Classroom Instructions That Works Chapter 3 and “Deciding to Teach Them All”

Cooperative learning, as talked about in Chapter 3, is a means of maintaining a flexible classroom, which is necessary for student success.  Cooperative learning forces students to work on their group skills and social skills in order to be able to learn together.  It also encourages a ‘sink or swim’ mentality through positive interdependence and individual accountability, in which if one student doesn’t embrace their role in a group or has failed to make meaning of the acquired material then it can bring down the rest of the group.  Keeping to small groups forces each student to play a role and continuously interact with one another.  It also helps students to keep one another motivated and compel one another to continue learning the material and bringing “something to the table” each and every class.  Keeping an open classroom that challenges their students not only keeps students more engaged but it keeps the students together and allows them to contribute to each other’s success.

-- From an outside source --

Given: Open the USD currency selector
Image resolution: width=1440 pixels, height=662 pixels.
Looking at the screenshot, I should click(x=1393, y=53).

Classroom Instruction That Works Chapter 1 (pgs 11-19), “Learning to Love Assessment,” Personal Article

In her article titled, “To Improve Assessment, Invest in the Classroom,” Heidi Andrade believes that better assessment will come from classroom assessment and a shift away from standardized testing.  Day-to-day assessment in the classroom yields positive results that not only give direction to the students’ and teachers’ learning experience but it allows for more “A-ha moments” — Andrade says that is when the ‘true learning’ happens.  This relates nicely to our assigned readings and helps to give meaning to the relationship between instruction and assessment.  Ultimately, Tomlinson’s article illuminates assessment as an explicitly positive tool that can be used to not only determine the comprehension of our students and give feedback to the progress in their learning but also is a tool that can be used to give meaning to a teacher’s instruction.  The point of assessment is not to rank a student and just assign them grades through meaningless tests that simply induce anxiety and force students into feeling they need to achieve some expectation of curricular cognizance.  Assessment should be used as a means to learn about your student: “Who are they as learners? What are their strengths and weaknesses in learning?  What is their learning style?  How can they best communicate to me their understanding of the content or what assessment works best for a particular student?”  Assessments can be used as an instrument to help your students further learn during a unit, instead of waiting to assess them at the end of a unit.  By providing students a mean to excel and communicate their understanding (as opposed to waiting to the end and making them just ‘earn a grade’ through a large test) it can keep them motivated and show more of an enthusiasm for the content, as well as helping them to become better learners as they are retaining the content throughout a unit and repeatedly recalling the information.  Also, allowing students to be active in the feedback process and giving them opportunity to review each others’ work, without letting them grade it, will help them to become better learners as well as they are able to recognize strengths and weaknesses in other students’ assessments and then be able to improve upon their own work.